# Probability that one station becomes empty before another.

Question:

There are 2 stations A and B in series having i and j customers respectively. Customers after being served at station A are routed to station B. The service time of each of the queues are Exponentially distributed with parameter $\mu_a$ and $\mu_b$ (i.e., mean service time of one customer in Queue A is 1/$\mu_a$ and of Queue B is 1/$\mu_b$).

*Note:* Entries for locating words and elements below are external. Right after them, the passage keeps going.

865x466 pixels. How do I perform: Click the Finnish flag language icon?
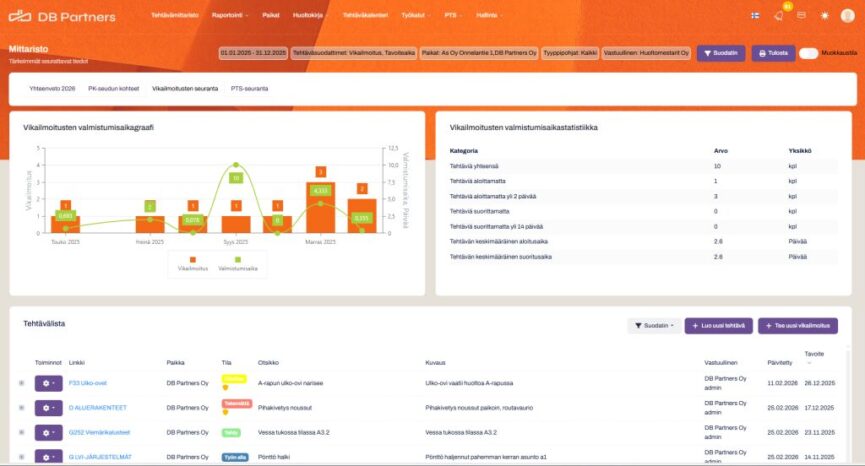click(x=754, y=16)
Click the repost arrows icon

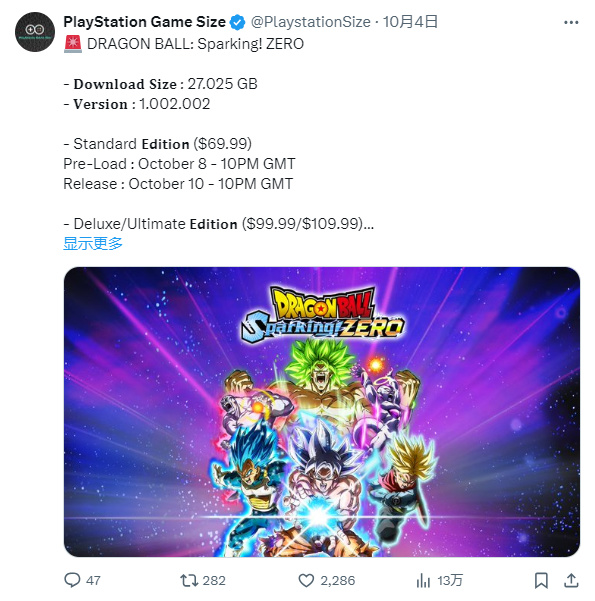(189, 580)

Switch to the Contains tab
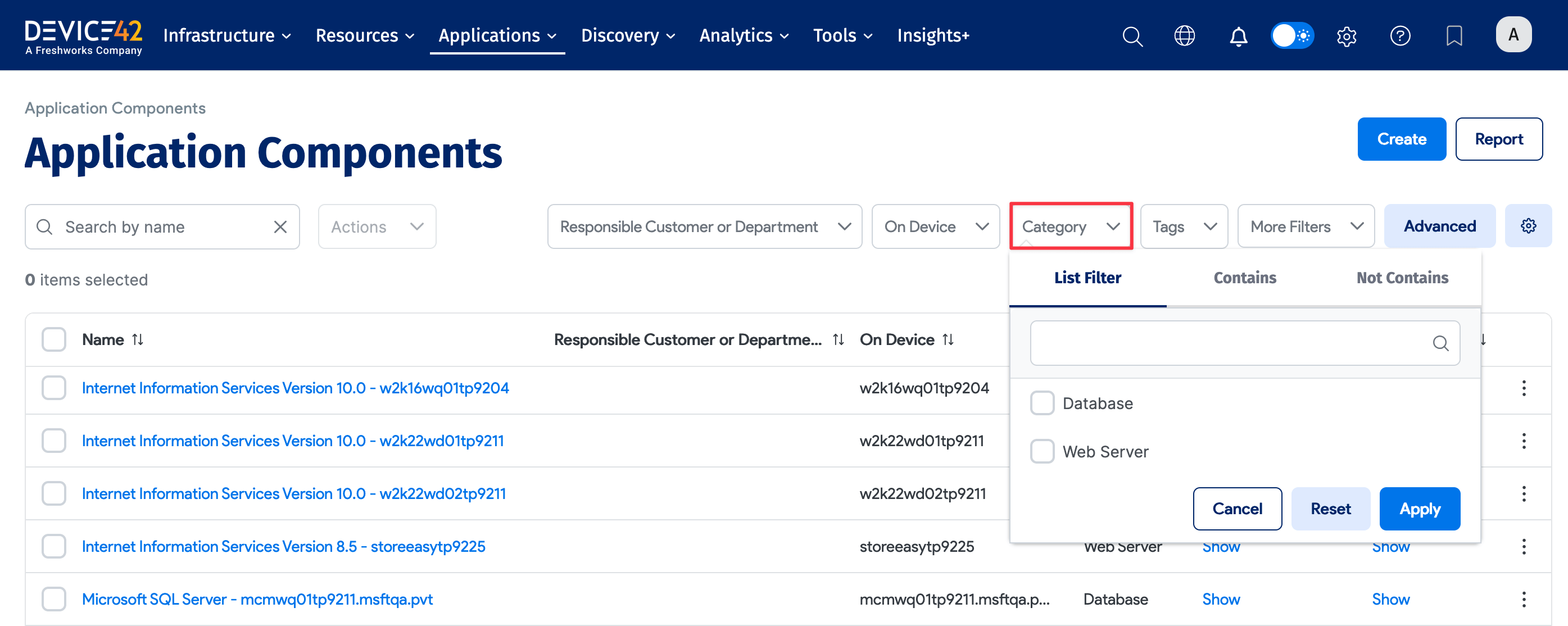click(x=1244, y=278)
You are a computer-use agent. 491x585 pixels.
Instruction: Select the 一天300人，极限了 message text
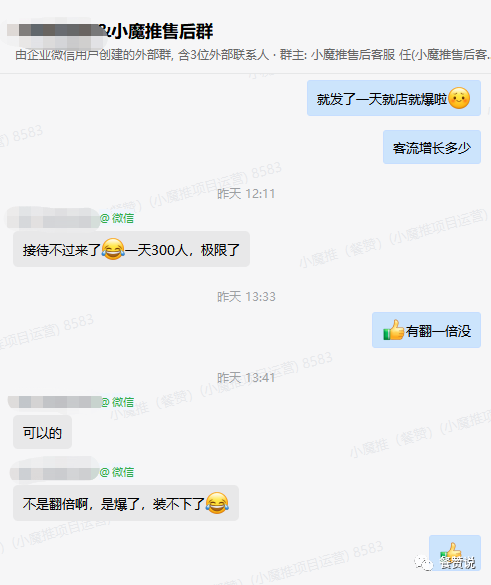coord(183,250)
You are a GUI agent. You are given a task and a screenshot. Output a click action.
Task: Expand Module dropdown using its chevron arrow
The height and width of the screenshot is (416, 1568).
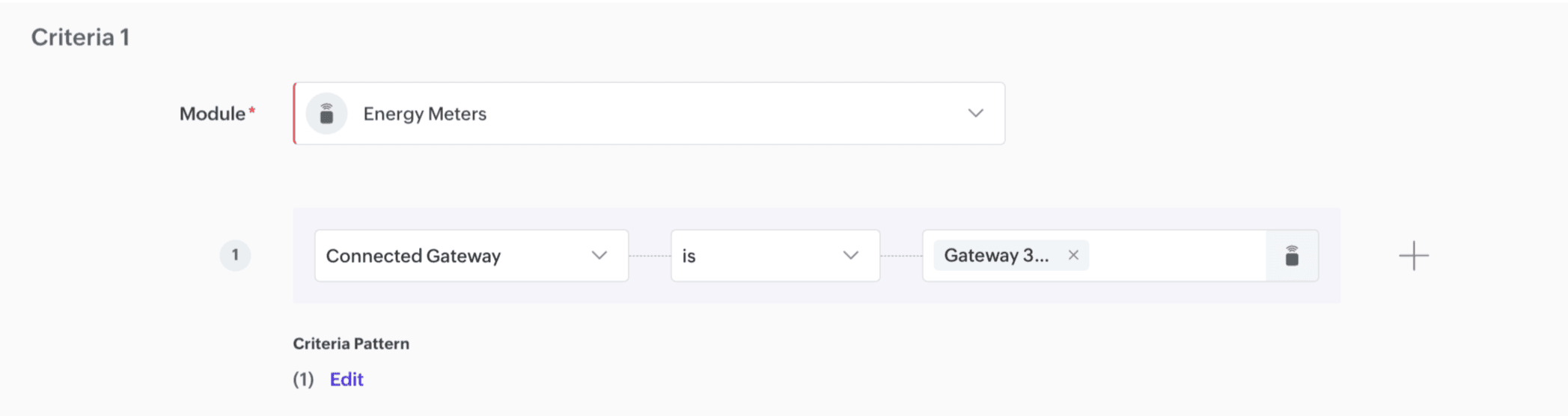[975, 114]
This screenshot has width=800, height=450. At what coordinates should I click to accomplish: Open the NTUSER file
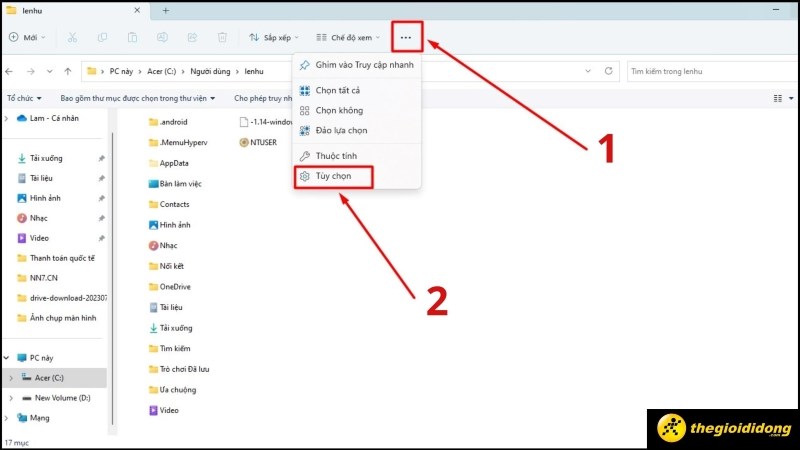tap(262, 142)
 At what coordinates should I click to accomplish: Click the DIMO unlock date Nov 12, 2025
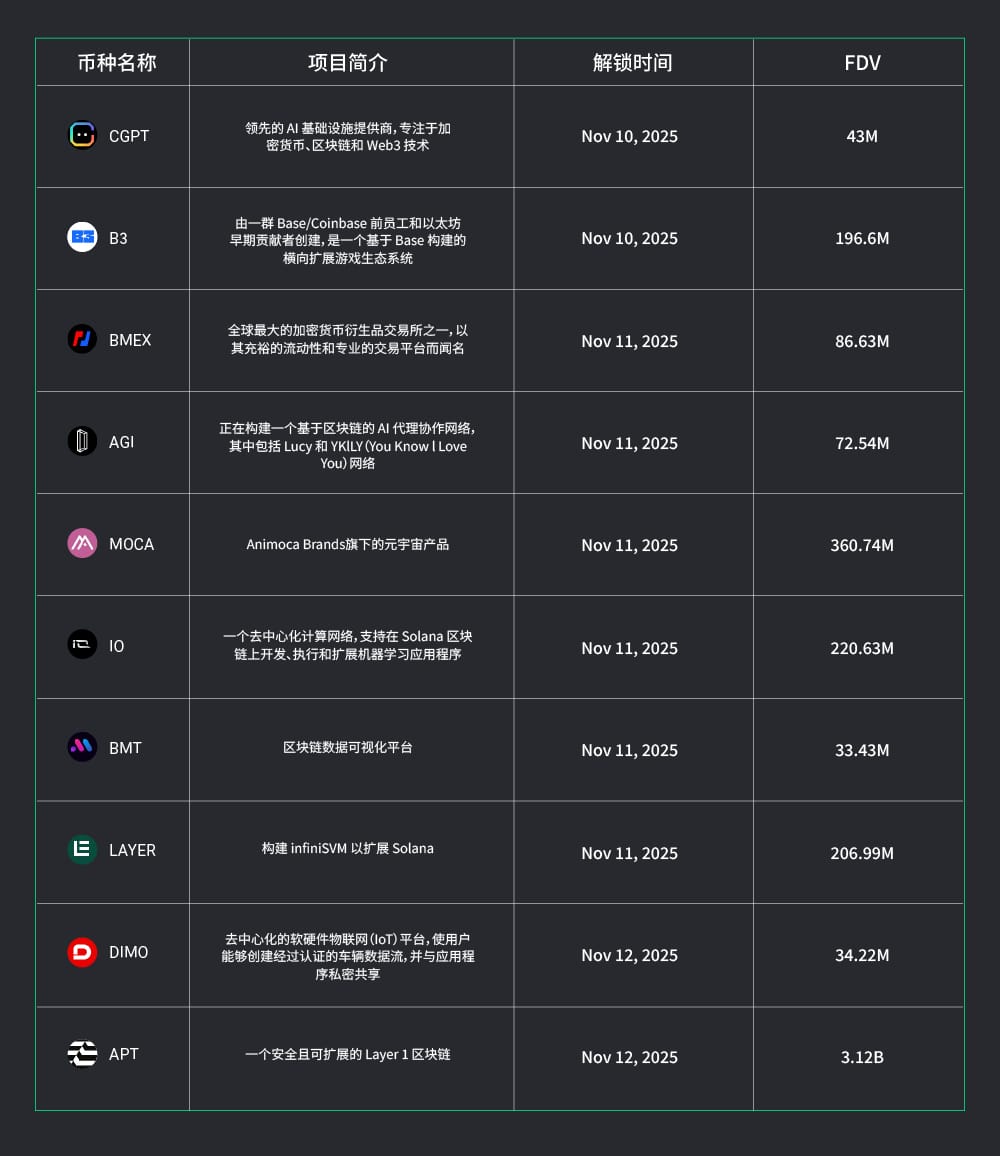click(629, 955)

What is the probability that station A becomes empty before station B?

• Are you assuming no more arrivals to $\bf{A}, \bf{B}$? – PiE May 13 '17 at 1:51
• @PMF - No more customers arrive at station A. When the customers have been served at station A, they are routed to station B where they are served again. So, arrivals take place at station B. – RSA May 13 '17 at 22:14
• This is a good queueing question! Thanks. – PiE May 13 '17 at 22:23

We can separate the event that queue B empties first into $i$ disjoint cases: in the $k^{\text{th}}$ case, for $0 \le k < i$, queue B becomes empty for the first time after $k$ customers have been served at station A (so, a total of $j+k$ customers are served at station B).
Every time a customer is served from either station, the number of customers in queue B changes by either $+1$ or $-1$. So we can represent an outcome in the $k^{\text{th}}$ case as a lattice path from $(0,j)$ to $(2k+j,0)$, whose steps are all either $(+1,+1)$ or $(+1,-1)$, and which never touches $y=0$ before the end. Each outcome has a probability of $\left(\frac{\mu_A}{\mu_A + \mu_B}\right)^k \left(\frac{\mu_B}{\mu_A + \mu_B}\right)^{j+k}$ of occurring, so it remains to count the number of such lattice paths.
A lattice path of the kind we want is, equivalently, one from $(0,j)$ to $(2k+j-1,1)$ that never touches $y=0$. The total number of paths like this, without the $y=0$ restriction, is $\binom{2k+j-1}{k}$: over $2k+j-1$ steps, we take $k$ $(+1,+1)$ steps and $j+k-1$ $(+1,-1)$ steps. If a path does touch $y=0$, take the segment of the path after the first such event, and reflect it through the $x$-axis. This is a bijection between paths from $(0,j)$ to $(2k+j-1,1)$ that touch $y=0$, and paths from $(0,j)$ to $(2k+j-1,-1)$, all of which cross $y=0$. There are $\binom{2k+j-1}{k-1}$ paths of the latter kind, so excluding them, we get $$\binom{2k+j-1}{k} - \binom{2k+j-1}{k-1}$$ lattice paths of the kind we want.
So the total probability in the $k^{\text{th}}$ case is $$\left(\frac{\mu_A}{\mu_A + \mu_B}\right)^k \left(\frac{\mu_B}{\mu_A + \mu_B}\right)^{j+k} \left(\binom{2k+j-1}{k} - \binom{2k+j-1}{k-1}\right)$$ and we get (the complement of) the final answer by summing over all $k$: $$\sum_{k=0}^{i-1} \left(\frac{\mu_A}{\mu_A + \mu_B}\right)^k \left(\frac{\mu_B}{\mu_A + \mu_B}\right)^{j+k} \left(\binom{2k+j-1}{k} - \binom{2k+j-1}{k-1}\right).$$ It doesn't appear that this expression simplifies well except as some sort of hypergeometric thing, though I admit that all the work I did in that direction was plug it into Mathematica.